An alternative tuple-storage engine for Casbin Mesh / Casbin — GSOC 2022 Proposal

About me

Basic Infomation

First / Last Name: Xie Kai
Email: chenlan2333@gmail.com
QQ : 1633849228
School/University: Beijing University of Posts and Telecommunications
Graduation Date: July, 2022
Major/Focus: Software Engineering
Location: Beijing, China
Timezone: China Standard Time (CST), UTC +8
Github Profile: https://github.com/noneback
Personal Blog: http://noneback.github.io

Open Source Experience

I used to make contribution on those open source projects:

MaxtrixOne : Hyperconverged cloud-edge native database
flame-go: cache : a middleware that provides the cache management for Flamego
flame-go: session : a middleware that provides the session management for Flamego
casnode : An open-source forum (BBS) software developed by Go and React
Toys : Toys written by myself.

Other Information

Currently, I am learning mit6.824 and cmu15-445 courses and have finished MapReduce and Raft Lab. I have basic concepts of page layout, indexing (hash index, B+ tree index), and multi-version concurrency control.
Used to work in the Business Department and the Distributed Storage Department in Bytebance as an internship.

Problem Description

Currently, Casbin uses golang built-in map structure to maintain policies in the main memory and persist the policies via adapter abstraction.

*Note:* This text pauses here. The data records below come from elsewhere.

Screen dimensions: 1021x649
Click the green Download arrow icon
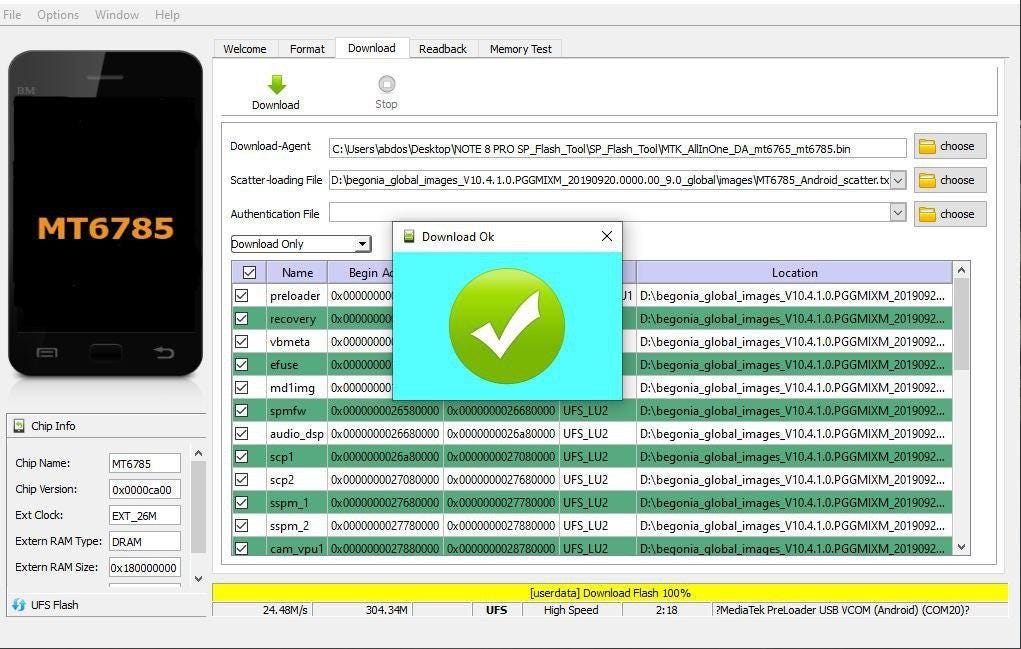276,84
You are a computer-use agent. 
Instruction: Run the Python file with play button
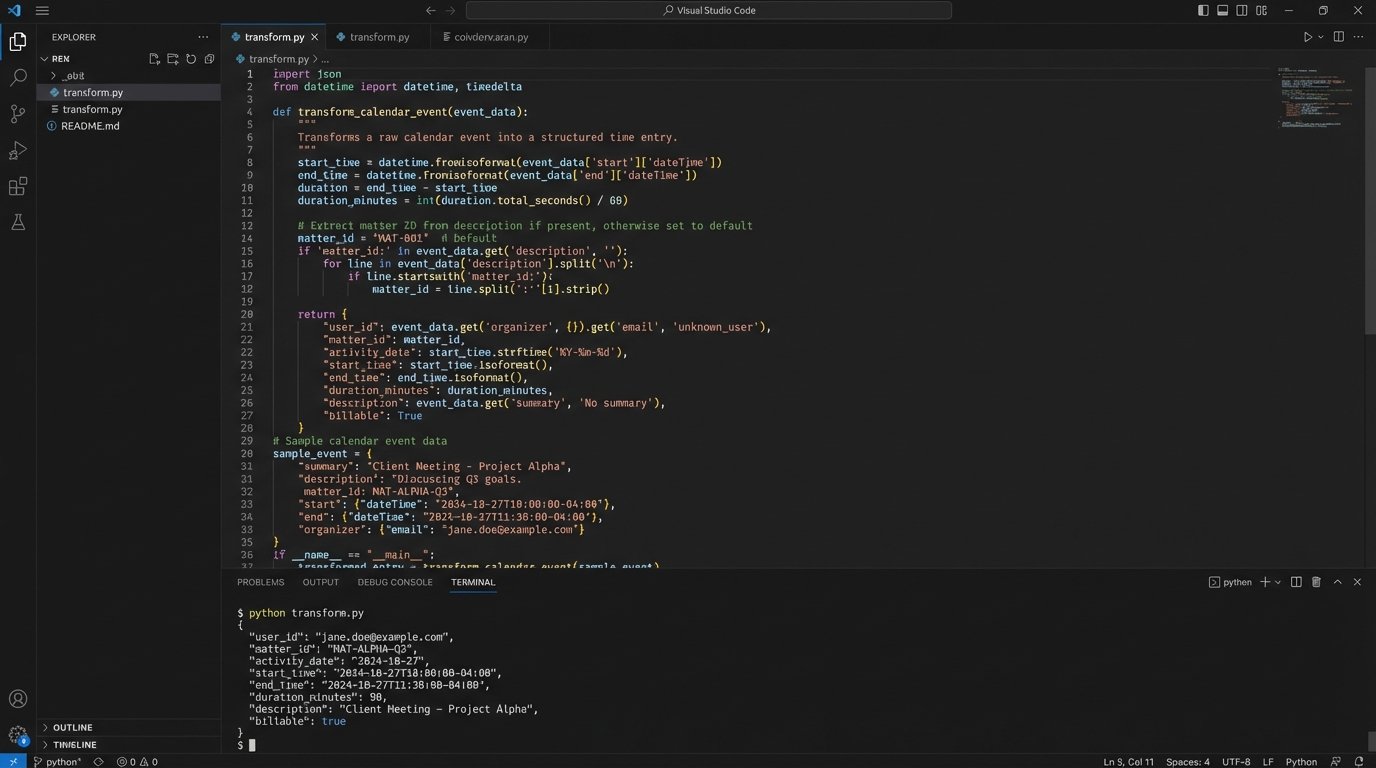[1307, 37]
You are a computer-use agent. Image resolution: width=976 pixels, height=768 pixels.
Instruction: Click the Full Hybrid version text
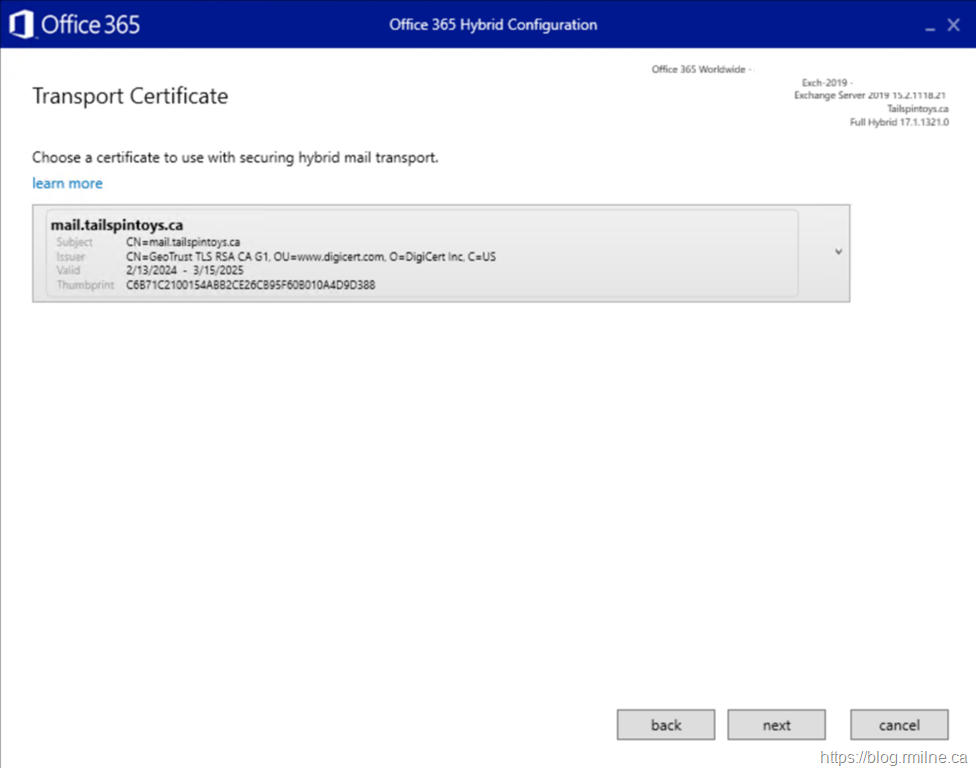click(x=899, y=122)
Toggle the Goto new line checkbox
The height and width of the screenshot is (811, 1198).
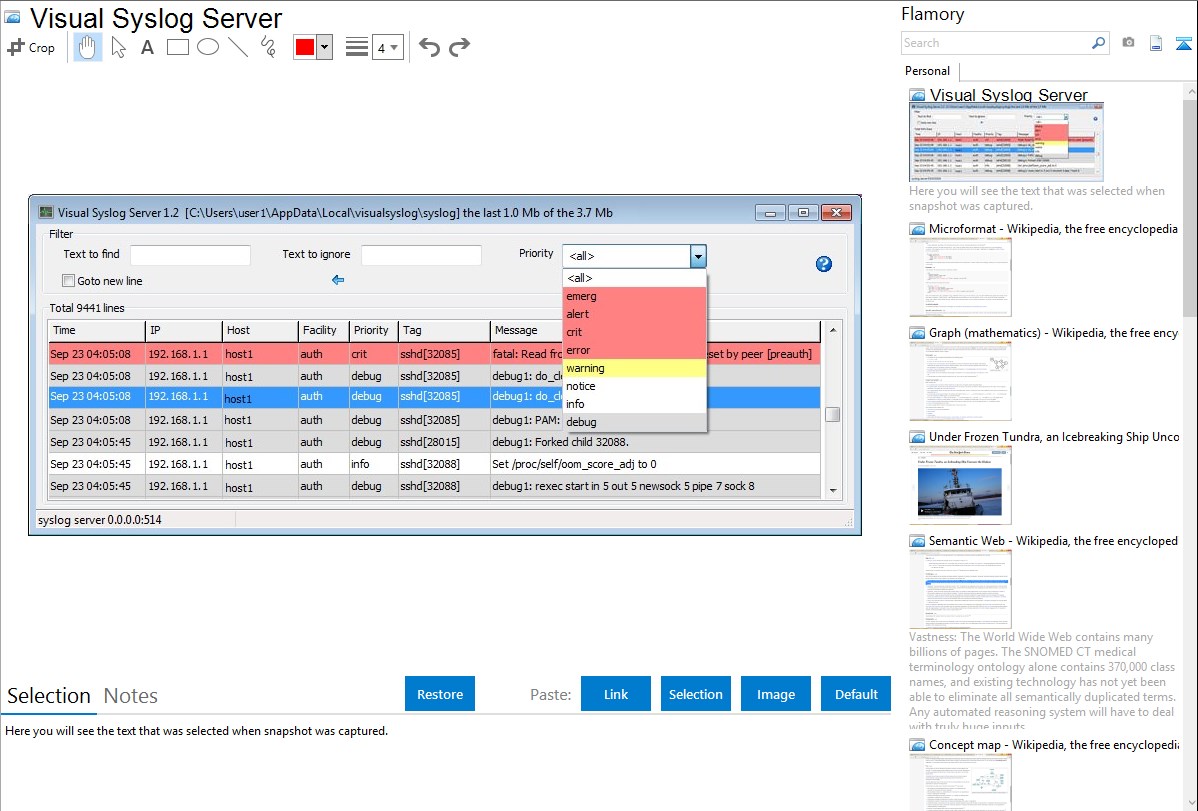69,281
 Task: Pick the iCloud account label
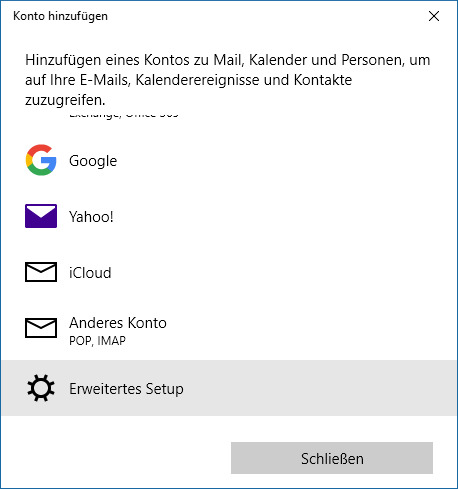(x=90, y=273)
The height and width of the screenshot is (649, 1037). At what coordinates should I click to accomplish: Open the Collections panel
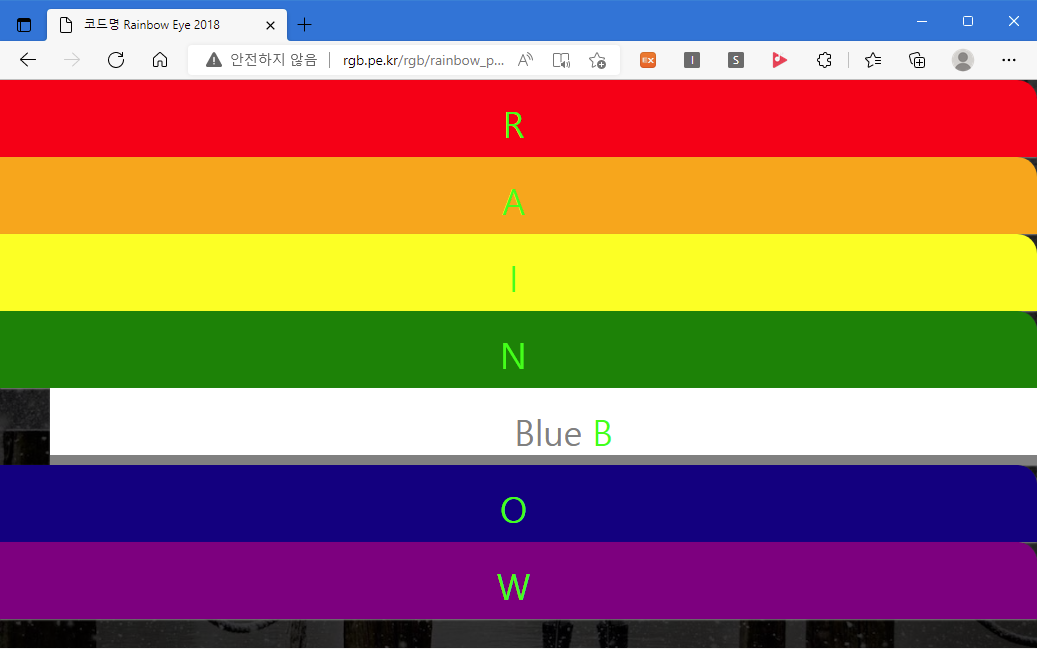[917, 60]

If policies data grows, however, the growing cost of main memory resources and bad performance make the memory management strategy not tolerable anymore. We need to find a better way to manage the casbin in-memory data when data grows.

Implementation Plan

Breif Design

From my point of view, our main goal is to reduce the cost of memory as well as keep good performance handling policies read and write requests.

In order to achieve those key goals, we can introduce an experimental tuple storage to get charge of storing those policies, turning the policies management strategy from memory-oriented to disk-oriented. We can even make a better abstraction of the storage layer so that we can use different engines (row, column) for the different workloads.

In general, we can take the following parts into consideration:

API for upper layer

Design API for the upper level.

The API is the key design if we want to make the storage engine a plugin.

Derived from adapter will be fine.
workload optimizer
Try to optimize those workloads to improve performance.

Key design:
- Estimation of requests cost
- Strategy to reconstruct data access path.
Buffer Pool management

In-memory data structure management.

Key design: replace strategy
Indexing

Index to accelerate read and write requests. Key design is what index we should use, and how to build indexes for policies to improve performance.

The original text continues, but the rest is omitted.